An Industrial Engineer by day and a Sewing Enthusiast by night daydreaming of travelling the world in between. This space is for my love affair with all things garment construction. Making beautiful and well-made things to wear, enhancing my fabric stash at every given opportunity, many other sewing blogs for inspiration and appreciation are a few of my favourite things.
On the 24th of November, myself and a dozen others spent the afternoon with Simon Zdraveski, his interns and 90 years worth of pleating history in a small factory in the industrial inland of Williamstown, Melbourne. It was both magical and a bit sad…
Some of you might be familiar with this article about Specialty Pleaters from Broadsheet – and if not, it’s worth the read. There are approximately 12 pleating businesses left in the world – Australia has two of them – and they’re all struggling to stay alive as industry moves away from labour-intensive processing, moves what little specialty work there is left offshore, or just don’t know of it’s existence.
Simon Zradevski, in the Specialty Pleaters workshop
Even one of the last volume customers of the pleating world – school uniforms – is moving away from this trade as our kids’ school clothing policy becomes increasingly casualised – track pants and polo shirts, compared to the button up shirts, ties and pleated kilts that I grew up wearing on the daily.
The factory space itself is filled with pleating mold forms going back goodness how long knows – none of it has ever been catalogued – autoclaves and custom-built steam ovens, and four or five pleating machines – all of which bar one have been decommissioned. A treasure trove of possibility that will soon be lost – Simon currently operates Specialty Pleaters to cover overheads, no wages (not even his), and that even is a challenge.
Hokum Australia recently did an indiegogo campaign to help raise funds to continue to keep Specialty Pleaters alive – with the option to donate or buy a pleated silk twill print scarf – which I believe were partly inspired by Hermès scarves, but with printed designs more in line with Hokum’s distinctive style. They’re stunning – and I’m really quite sad I didn’t know about it before it ended! Simon mentioned that Hokum will potentially sell the scarves online (albiet at full retail price) in the near future… I was lucky enough to see the first pleated scarves come off the machine for those of your who were lucky enough to secure one – they’re stunning!

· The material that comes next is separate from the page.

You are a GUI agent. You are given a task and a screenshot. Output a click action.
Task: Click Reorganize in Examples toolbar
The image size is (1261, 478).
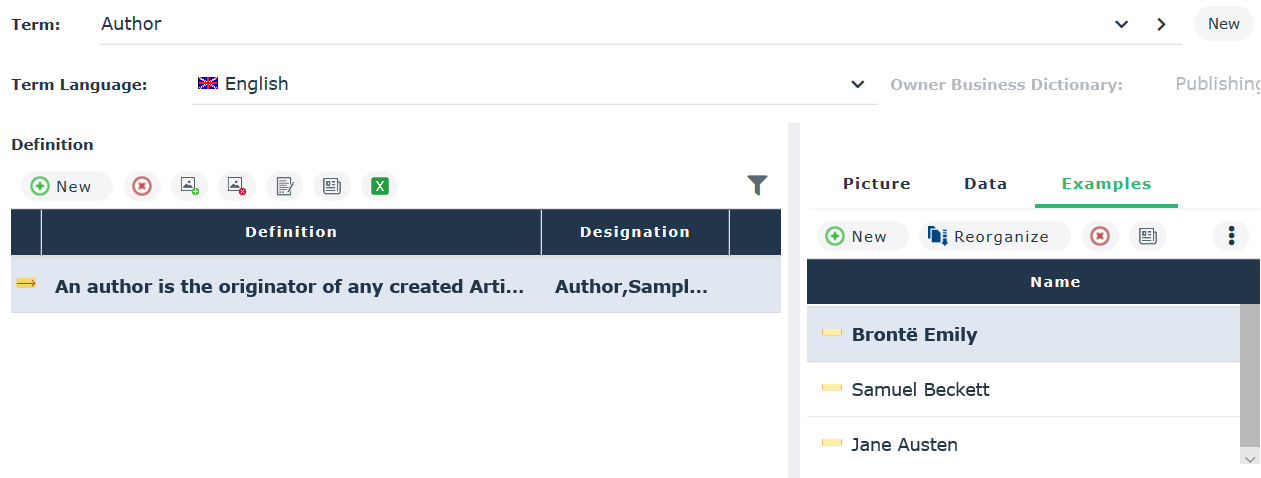point(994,236)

TECHNICAL LOWDOWN – Machine Pleating Machine pleating is obviously used for bulk pleating work – producing far greater volumes with less human contribution. Interestingly, it relies on a combination of heat and pressure and produces pleating instantly, unlike pleating by hand which is a 24 hour process using heat and steam.
But as with hand-pleating, the fabric is still sandwiched in between two layers of paper for machine pleating – protecting it from direct contact with the machinery.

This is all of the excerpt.